The AWS CLI is a unified command-line tool that lets you manage AWS services from your terminal 🔗. After installing it, you configure it with aws configure, which writes credentials and a default region to ~/.aws/credentials and ~/.aws/config.

Named profiles let you manage multiple accounts or roles without overwriting your defaults 🔗. You create them with aws configure --profile <name> and invoke them with the --profile flag or the AWS_PROFILE environment variable:

aws s3 ls --profile production

This is the standard pattern when working across dev, staging, and production accounts from the same machine.

CLI pagination becomes important when a command returns more results than a single API response can carry. Two flags control this:

--page-size controls how many items are fetched per API call (affects network traffic and timeout risk, not output size).
--max-items caps the total number of items returned to your terminal.

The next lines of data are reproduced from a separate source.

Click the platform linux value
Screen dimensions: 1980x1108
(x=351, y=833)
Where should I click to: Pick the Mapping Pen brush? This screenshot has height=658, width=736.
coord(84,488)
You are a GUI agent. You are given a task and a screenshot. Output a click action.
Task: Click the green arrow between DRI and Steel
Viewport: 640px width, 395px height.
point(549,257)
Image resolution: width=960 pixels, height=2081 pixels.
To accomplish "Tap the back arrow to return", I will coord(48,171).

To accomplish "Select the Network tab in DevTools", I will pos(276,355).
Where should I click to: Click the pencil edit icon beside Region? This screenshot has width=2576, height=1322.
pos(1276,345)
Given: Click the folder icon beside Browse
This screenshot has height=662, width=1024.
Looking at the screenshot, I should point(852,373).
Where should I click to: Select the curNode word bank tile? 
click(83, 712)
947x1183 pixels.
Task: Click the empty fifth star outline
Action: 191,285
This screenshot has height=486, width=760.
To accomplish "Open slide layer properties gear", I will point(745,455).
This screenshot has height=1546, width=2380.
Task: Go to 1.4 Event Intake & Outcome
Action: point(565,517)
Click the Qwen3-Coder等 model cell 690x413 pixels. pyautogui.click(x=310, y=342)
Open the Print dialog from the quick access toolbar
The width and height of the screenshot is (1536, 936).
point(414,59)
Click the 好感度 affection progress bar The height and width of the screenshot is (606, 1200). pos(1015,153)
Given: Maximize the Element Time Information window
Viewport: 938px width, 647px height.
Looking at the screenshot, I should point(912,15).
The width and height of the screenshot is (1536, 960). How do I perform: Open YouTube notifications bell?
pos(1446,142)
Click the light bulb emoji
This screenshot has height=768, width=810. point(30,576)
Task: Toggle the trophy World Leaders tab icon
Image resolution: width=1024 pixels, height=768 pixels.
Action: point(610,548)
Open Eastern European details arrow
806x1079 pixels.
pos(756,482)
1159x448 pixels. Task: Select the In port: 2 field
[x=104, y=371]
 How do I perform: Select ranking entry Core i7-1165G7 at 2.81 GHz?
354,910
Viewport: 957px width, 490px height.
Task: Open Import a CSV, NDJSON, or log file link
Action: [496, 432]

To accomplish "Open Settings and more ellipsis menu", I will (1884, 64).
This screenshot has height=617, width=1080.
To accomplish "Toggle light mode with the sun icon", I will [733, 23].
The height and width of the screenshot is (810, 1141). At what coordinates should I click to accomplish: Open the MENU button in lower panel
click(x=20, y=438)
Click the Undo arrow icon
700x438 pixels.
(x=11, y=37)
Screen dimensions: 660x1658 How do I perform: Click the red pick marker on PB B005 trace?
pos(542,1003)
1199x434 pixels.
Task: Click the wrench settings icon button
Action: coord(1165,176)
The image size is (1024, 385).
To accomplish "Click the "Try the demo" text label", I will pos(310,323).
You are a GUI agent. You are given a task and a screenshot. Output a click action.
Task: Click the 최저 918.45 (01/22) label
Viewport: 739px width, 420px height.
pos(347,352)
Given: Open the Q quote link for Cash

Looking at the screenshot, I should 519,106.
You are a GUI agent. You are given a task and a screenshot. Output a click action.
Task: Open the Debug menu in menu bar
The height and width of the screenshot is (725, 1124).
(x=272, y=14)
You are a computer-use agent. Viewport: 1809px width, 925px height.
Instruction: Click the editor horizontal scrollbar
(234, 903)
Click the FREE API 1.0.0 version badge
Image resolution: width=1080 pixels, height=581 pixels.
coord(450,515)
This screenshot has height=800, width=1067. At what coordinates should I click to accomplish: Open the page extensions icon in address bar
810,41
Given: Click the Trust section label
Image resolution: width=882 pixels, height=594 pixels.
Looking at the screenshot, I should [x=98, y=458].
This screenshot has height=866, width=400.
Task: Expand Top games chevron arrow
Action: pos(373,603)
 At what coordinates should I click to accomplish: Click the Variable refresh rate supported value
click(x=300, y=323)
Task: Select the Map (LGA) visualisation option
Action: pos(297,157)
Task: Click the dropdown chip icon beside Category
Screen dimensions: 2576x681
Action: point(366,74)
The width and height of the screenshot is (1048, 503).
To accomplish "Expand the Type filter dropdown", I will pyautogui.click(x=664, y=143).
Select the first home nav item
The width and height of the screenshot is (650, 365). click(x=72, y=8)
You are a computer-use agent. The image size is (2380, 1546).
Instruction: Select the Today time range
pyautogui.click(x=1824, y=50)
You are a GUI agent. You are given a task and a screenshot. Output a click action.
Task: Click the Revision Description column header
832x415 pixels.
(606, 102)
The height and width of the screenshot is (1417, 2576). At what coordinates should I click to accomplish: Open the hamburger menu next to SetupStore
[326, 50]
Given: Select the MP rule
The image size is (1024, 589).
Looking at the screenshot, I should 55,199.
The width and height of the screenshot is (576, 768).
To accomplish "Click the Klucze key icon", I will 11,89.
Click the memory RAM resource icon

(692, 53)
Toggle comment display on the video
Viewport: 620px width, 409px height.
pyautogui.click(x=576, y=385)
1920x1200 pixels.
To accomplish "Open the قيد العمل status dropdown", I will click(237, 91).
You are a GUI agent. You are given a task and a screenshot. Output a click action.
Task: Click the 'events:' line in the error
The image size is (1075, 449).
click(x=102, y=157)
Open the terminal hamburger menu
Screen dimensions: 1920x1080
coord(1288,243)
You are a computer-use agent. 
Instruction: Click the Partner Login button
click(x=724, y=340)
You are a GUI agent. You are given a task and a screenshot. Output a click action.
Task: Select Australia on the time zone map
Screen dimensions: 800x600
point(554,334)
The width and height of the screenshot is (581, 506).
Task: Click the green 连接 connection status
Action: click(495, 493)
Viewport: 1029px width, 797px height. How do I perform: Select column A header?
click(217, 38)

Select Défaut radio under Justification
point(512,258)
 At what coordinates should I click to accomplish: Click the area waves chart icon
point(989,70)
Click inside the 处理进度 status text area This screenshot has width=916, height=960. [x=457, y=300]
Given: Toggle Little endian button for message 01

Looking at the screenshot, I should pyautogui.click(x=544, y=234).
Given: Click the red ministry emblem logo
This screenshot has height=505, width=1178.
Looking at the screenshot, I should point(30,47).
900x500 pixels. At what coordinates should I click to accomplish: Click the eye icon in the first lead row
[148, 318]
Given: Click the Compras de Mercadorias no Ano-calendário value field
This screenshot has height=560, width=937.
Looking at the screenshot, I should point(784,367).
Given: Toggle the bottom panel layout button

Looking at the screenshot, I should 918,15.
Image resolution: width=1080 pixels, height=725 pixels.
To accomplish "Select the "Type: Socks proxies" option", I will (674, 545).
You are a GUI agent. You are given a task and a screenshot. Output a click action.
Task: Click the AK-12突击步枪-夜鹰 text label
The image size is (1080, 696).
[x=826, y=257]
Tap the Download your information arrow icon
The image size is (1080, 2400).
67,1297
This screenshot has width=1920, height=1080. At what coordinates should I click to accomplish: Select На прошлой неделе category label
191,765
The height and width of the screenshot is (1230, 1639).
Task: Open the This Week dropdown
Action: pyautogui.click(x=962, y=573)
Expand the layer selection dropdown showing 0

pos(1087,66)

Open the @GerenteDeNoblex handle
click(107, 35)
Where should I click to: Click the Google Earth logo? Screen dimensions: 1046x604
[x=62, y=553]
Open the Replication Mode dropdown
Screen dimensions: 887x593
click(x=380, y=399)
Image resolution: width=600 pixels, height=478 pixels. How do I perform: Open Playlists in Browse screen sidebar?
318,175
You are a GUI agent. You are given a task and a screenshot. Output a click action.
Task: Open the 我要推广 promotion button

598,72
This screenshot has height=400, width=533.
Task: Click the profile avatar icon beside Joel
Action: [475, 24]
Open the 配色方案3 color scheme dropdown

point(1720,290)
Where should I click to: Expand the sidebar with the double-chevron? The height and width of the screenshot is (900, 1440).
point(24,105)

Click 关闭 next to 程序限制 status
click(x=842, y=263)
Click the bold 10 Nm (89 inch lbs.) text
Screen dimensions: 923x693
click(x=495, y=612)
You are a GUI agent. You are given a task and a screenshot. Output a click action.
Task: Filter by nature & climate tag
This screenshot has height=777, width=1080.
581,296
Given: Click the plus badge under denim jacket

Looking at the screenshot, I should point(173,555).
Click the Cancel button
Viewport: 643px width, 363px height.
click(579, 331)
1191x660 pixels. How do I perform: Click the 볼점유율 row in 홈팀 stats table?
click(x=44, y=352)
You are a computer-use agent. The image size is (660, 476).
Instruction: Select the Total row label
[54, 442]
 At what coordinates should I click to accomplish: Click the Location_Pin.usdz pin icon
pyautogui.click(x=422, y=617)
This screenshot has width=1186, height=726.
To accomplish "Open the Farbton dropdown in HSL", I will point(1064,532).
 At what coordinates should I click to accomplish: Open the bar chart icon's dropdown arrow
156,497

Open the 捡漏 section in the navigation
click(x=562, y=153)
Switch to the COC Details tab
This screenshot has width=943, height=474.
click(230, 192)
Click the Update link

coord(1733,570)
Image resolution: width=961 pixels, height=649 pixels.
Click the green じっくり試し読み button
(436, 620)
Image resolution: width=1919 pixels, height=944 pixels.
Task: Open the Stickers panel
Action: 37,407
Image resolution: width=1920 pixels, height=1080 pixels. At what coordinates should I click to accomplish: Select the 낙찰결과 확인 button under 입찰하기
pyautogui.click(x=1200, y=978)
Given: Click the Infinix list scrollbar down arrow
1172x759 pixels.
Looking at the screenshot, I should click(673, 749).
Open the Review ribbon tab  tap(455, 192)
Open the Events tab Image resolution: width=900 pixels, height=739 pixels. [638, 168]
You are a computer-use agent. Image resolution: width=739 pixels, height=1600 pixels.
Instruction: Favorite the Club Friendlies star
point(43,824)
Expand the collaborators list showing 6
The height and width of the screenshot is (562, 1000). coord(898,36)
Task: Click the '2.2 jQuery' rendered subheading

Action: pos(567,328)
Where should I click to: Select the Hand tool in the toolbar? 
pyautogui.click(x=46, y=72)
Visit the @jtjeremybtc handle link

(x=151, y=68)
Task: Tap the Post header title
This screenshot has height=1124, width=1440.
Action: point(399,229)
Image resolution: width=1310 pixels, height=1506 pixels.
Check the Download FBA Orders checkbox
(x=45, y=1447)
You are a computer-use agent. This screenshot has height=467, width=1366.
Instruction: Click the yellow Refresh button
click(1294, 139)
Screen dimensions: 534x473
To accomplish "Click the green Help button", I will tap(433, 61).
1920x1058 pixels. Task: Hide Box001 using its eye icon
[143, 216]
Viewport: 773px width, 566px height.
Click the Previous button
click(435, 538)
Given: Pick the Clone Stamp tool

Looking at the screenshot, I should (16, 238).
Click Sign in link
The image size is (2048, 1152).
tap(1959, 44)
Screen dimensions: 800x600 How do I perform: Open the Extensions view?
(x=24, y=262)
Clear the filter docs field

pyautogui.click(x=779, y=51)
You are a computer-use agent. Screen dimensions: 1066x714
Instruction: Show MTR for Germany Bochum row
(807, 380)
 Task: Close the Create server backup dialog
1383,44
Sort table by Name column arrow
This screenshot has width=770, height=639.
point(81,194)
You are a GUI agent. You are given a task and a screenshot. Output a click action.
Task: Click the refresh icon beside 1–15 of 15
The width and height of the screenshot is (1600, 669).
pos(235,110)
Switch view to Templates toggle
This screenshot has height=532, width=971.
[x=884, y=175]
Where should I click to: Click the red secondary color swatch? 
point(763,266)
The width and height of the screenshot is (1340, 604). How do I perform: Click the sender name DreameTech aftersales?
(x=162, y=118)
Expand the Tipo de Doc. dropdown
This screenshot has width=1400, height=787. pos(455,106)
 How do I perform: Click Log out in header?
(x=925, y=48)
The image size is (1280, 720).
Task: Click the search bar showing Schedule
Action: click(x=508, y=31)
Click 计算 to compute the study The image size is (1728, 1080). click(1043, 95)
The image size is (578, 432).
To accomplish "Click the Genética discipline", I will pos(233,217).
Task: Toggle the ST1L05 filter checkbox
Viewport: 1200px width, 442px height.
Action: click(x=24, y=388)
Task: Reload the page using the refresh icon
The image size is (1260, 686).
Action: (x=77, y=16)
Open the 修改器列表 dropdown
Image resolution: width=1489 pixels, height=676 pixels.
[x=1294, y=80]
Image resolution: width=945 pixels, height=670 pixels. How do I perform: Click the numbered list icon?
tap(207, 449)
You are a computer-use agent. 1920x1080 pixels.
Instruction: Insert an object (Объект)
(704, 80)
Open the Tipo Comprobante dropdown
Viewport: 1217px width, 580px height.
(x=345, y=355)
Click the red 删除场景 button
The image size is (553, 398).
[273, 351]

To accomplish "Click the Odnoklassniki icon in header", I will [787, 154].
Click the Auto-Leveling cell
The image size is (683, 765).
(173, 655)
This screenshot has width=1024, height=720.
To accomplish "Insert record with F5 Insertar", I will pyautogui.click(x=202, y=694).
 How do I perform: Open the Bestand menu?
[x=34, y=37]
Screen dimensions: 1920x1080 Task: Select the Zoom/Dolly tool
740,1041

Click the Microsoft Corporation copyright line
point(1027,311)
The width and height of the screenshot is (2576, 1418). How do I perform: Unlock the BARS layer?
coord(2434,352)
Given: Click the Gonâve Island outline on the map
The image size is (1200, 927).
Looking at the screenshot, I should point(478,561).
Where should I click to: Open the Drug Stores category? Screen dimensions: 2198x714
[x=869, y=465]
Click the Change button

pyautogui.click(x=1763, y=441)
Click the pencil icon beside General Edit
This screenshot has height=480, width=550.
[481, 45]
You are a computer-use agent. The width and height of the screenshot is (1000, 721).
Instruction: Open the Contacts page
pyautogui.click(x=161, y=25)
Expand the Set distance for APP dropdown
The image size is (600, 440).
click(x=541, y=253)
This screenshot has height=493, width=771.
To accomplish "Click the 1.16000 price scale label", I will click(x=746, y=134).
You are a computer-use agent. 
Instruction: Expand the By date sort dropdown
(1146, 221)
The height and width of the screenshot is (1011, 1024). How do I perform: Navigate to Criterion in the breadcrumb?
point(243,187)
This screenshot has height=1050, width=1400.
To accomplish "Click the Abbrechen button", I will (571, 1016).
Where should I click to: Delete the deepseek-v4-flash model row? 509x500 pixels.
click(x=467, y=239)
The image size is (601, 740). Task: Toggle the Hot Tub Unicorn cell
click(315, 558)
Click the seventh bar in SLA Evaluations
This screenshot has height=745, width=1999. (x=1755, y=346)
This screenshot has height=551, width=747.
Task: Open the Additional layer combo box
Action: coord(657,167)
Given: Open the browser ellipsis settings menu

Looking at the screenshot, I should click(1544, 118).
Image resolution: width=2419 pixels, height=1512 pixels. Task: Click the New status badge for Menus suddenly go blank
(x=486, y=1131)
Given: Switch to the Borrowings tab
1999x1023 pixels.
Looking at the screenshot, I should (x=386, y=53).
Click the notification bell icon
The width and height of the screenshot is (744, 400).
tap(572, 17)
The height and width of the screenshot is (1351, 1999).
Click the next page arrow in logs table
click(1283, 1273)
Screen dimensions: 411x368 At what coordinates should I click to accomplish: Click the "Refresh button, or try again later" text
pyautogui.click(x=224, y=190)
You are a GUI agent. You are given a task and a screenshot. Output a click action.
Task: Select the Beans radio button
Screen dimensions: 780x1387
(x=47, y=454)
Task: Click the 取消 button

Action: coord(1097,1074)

aws dynamodb scan --table-name Orders --page-size 100 --max-items 500

If there are more results beyond --max-items, the CLI returns a NextToken you can pass with --starting-token to continue 🔗. This is especially relevant for exam questions about efficiently handling large result sets without overwhelming the CLI or hitting timeouts.

AWS SDKs#

AWS SDKs are available for most major languages — Python (boto3), JavaScript/TypeScript, Java, Go, .NET, Ruby, PHP, and more 🔗. They wrap the raw HTTP API calls, handle request signing (SigV4), and surface service responses as native language objects. In application code, you will almost always use an SDK rather than crafting raw API requests.

The credential chain is the ordered sequence the SDK follows to find credentials automatically 🔗. It resolves credentials in this priority order:

Explicit code-level credentials (not recommended — avoid hardcoding)
Environment variables (AWS_ACCESS_KEY_ID, AWS_SECRET_ACCESS_KEY, AWS_SESSION_TOKEN)
AWS shared credentials file (~/.aws/credentials)
AWS config file (~/.aws/config)
Container credentials (ECS task role)
EC2 instance profile / ECS task role via the metadata service (IMDSv2)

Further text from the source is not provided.